Confidi, da rapper e da prof, in una funzione sociale della musica e del rap nello specifico? Nel senso, pensi che il rap possa fare da veicolo di cultura e di messaggi positivi che arrivino anche a quei giovanissimi che ascoltano in maggioranza quasi esclusivamente trap?

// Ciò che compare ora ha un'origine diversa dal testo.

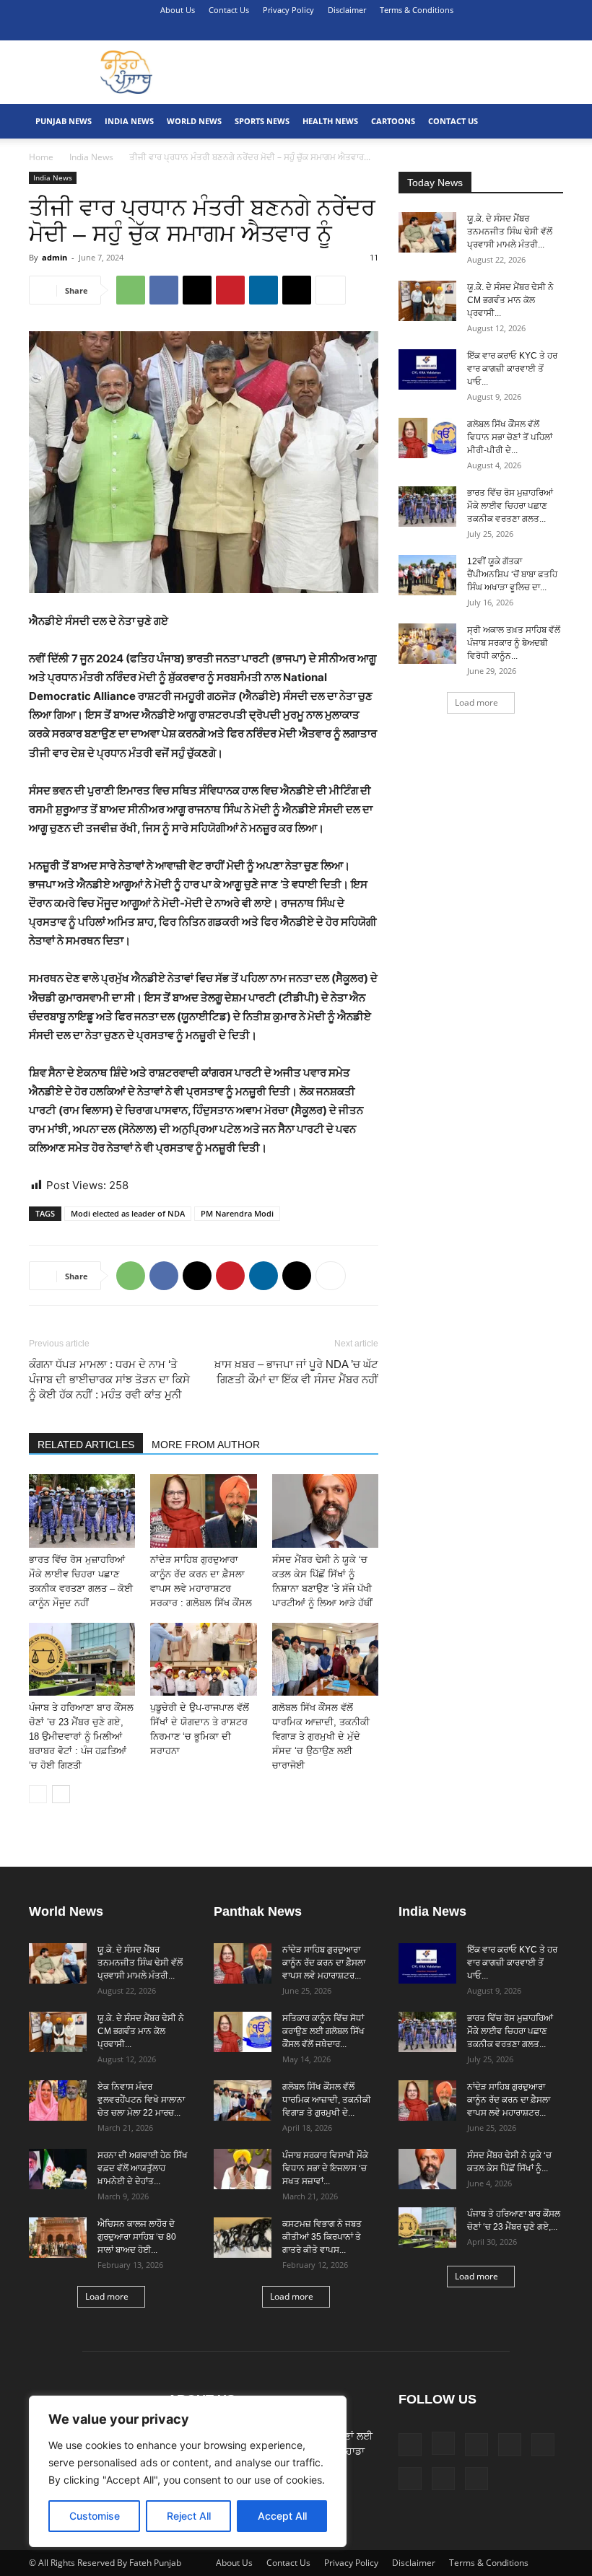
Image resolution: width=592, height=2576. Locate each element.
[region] (188, 2471)
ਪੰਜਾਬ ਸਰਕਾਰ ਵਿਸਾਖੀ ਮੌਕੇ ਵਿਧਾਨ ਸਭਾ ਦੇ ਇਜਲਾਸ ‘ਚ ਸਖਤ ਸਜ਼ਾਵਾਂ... (325, 2168)
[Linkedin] (433, 30)
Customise (94, 2516)
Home (41, 157)
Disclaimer (347, 9)
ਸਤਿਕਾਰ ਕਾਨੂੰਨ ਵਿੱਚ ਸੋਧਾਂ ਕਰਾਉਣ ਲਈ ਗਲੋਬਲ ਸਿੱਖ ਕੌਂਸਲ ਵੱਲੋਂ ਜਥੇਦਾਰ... (323, 2031)
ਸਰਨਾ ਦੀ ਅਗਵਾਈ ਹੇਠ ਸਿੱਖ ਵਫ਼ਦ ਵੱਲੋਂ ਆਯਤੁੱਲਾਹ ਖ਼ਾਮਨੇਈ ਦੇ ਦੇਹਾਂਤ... (142, 2168)
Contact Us (229, 9)
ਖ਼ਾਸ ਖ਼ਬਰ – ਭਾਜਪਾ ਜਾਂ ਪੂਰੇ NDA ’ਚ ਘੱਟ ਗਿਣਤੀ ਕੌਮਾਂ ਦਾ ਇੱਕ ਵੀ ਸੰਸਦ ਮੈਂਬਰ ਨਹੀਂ (296, 1371)
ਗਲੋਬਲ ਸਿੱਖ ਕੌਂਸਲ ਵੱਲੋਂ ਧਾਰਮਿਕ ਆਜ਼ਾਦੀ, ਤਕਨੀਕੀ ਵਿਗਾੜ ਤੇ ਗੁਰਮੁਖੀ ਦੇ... (326, 2100)
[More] (330, 290)
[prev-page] (38, 1794)
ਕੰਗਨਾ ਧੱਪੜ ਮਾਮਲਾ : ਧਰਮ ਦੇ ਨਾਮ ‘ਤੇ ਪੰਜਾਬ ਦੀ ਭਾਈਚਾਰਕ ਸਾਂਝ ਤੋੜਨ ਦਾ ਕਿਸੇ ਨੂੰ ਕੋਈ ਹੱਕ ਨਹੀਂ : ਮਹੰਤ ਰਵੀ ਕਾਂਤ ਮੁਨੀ (109, 1379)
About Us (177, 9)
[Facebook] (385, 30)
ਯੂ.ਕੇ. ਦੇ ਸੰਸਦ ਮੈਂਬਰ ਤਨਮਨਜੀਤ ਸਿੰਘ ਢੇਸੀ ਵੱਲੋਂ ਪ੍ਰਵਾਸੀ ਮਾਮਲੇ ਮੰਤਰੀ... (509, 232)
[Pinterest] (481, 30)
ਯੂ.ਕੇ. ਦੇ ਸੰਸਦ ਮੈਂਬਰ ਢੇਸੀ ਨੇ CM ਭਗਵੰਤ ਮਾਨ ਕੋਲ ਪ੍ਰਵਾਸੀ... (510, 300)
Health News (330, 120)
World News (194, 120)
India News (129, 120)
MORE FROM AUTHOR (206, 1444)
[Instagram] (409, 30)
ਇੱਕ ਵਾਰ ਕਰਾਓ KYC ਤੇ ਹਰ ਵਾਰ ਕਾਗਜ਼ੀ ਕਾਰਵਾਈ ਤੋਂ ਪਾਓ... (512, 369)
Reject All (189, 2516)
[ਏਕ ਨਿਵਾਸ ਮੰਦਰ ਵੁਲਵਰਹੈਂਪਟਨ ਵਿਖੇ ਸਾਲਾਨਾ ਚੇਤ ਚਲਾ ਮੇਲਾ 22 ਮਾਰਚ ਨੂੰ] (58, 2100)
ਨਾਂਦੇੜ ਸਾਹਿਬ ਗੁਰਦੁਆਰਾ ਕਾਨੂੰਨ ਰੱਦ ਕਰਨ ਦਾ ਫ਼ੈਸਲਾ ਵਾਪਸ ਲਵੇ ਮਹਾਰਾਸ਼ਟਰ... (323, 1963)
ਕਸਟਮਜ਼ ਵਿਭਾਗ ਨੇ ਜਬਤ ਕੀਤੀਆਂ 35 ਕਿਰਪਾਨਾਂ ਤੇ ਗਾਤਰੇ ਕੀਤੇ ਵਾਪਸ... (322, 2237)
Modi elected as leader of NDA (128, 1213)
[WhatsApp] (130, 290)
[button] (364, 30)
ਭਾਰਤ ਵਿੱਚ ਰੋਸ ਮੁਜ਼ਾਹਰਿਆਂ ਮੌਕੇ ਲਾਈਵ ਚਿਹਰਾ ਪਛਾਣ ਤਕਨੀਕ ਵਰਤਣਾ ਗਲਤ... (510, 506)
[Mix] (457, 30)
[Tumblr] (504, 30)
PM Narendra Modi (237, 1213)
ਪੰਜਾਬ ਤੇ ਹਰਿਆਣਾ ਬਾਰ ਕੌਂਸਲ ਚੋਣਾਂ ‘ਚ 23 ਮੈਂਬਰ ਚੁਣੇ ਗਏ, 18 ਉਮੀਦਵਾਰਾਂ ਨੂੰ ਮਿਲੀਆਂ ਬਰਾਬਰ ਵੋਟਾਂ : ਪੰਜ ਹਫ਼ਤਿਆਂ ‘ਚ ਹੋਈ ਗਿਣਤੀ (81, 1736)
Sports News (262, 120)
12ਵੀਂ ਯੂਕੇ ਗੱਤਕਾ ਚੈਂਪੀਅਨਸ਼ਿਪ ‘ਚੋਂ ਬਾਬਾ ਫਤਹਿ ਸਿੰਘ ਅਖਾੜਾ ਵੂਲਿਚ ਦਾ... (512, 574)
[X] (528, 30)
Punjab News (63, 120)
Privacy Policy (288, 9)
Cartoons (393, 120)
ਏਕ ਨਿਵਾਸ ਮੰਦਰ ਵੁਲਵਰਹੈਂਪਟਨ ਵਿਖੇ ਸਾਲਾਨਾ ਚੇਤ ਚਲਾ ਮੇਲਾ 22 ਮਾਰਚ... (141, 2100)
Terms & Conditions (416, 9)
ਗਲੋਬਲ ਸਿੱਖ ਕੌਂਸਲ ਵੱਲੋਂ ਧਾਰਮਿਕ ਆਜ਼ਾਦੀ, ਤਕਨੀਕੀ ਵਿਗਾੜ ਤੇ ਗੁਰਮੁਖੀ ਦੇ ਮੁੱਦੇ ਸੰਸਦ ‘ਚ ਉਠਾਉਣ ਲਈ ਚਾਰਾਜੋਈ (321, 1736)
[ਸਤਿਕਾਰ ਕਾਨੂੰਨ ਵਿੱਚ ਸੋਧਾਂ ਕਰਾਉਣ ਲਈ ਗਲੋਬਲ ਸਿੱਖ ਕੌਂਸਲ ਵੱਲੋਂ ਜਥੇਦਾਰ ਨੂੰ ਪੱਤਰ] (242, 2032)
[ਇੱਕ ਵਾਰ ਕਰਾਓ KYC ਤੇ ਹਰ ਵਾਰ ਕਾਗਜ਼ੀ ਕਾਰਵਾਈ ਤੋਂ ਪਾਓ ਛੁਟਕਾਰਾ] (427, 369)
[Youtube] (552, 30)
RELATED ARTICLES (86, 1444)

“Mah, insomma, diciamo che è quello che io provo a fare da anni, poi nel mio piccolo penso di riuscirci. Però stiamo parlando veramente di un ambito ristretto che sta aumentando sì, ma la mia è una musica che è destinata a non diventare di massa, anche perché dovrei diluirla tantissimo per renderla massificabile e non sarebbe più quindi quella che faccio. I giovani, è vero, ascoltano tantissima trap, però io ricevo tantissimi messaggi da giovani che ne sono anche saturi. Penso che un genere come la trap, di moda ma molto superficiale, a un certo punto arrivi a saturare, nel senso che è normale che il cervello umano cerchi qualche stimolo in più con il passare del tempo!”.
Tra questi giovani immagino ci siano anche tantissimi tuoi studenti. Dato che sei un professore che insegna al liceo, immagino che questa figura significhi avere un ruolo attivo nella formazione culturale e umana di quelli che sono i costruttori del domani. In che modo questo scambio insegnante-studente influenza, se lo fa, le tue canzoni e il tuo modo di comporre?
“Chiaro, mi influenza nel senso che il contatto con i giovani mi ritiene vicino alla loro sensibilità e a quelle che sono le loro curiosità e le loro aspirazioni, ma anche al modo in cui interpretano la realtà che è sempre più deformato dai social. Nello stesso tempo anche il rapper viene influenzato dall’insegnante dal punto di vista della ricerca culturale”.
Parlando di giovani non si può non parlare di società. Pensi che gli artisti possano avere ancora una funzione nella politica e nella realtà di oggi? Come pensi possa influenzare la musica?
“Io penso di sì. Perché soprattutto nella nostra società che ha individuato in alcune figure, dello spettacolo soprattutto, dei punti di riferimento, io penso che alcuni messaggi, alcune prese di posizione lanciati da personaggi molto esposti possano fare la differenza nello sviluppo della mentalità dei giovanissimi. Quindi è auspicabile che persone seguite nella musica, ma anche nel cinema e in altri ambiti, si espongano e prendano posizione rispetto a determinati fenomeni e a determinate politiche del Governo”.
Un’ultimissima domanda prima di lasciarci. Qual è il consiglio che daresti ad un artista e più nello specifico a un giovane che vuole fare del rap? È giusto anche mediare tra gusto del pubblico e ciò che si vuole fare e proporre ?
“Di essere molto personale e originale, perché il problema del rap è sicuramente quello di essere un genere fortemente derivativo e dove si sentono tantissime cose uguali. E poi soprattutto di non seguire la ricerca dell’arricchimento immediato, di vedere nel rap solo una fonte di guadagno perché questo è ciò che lo uccide, ecco, anche se i modelli che abbiamo sono questi. Consiglierei sicuramente di viverla insomma come una forma d’arte e non come un espediente per il successo”.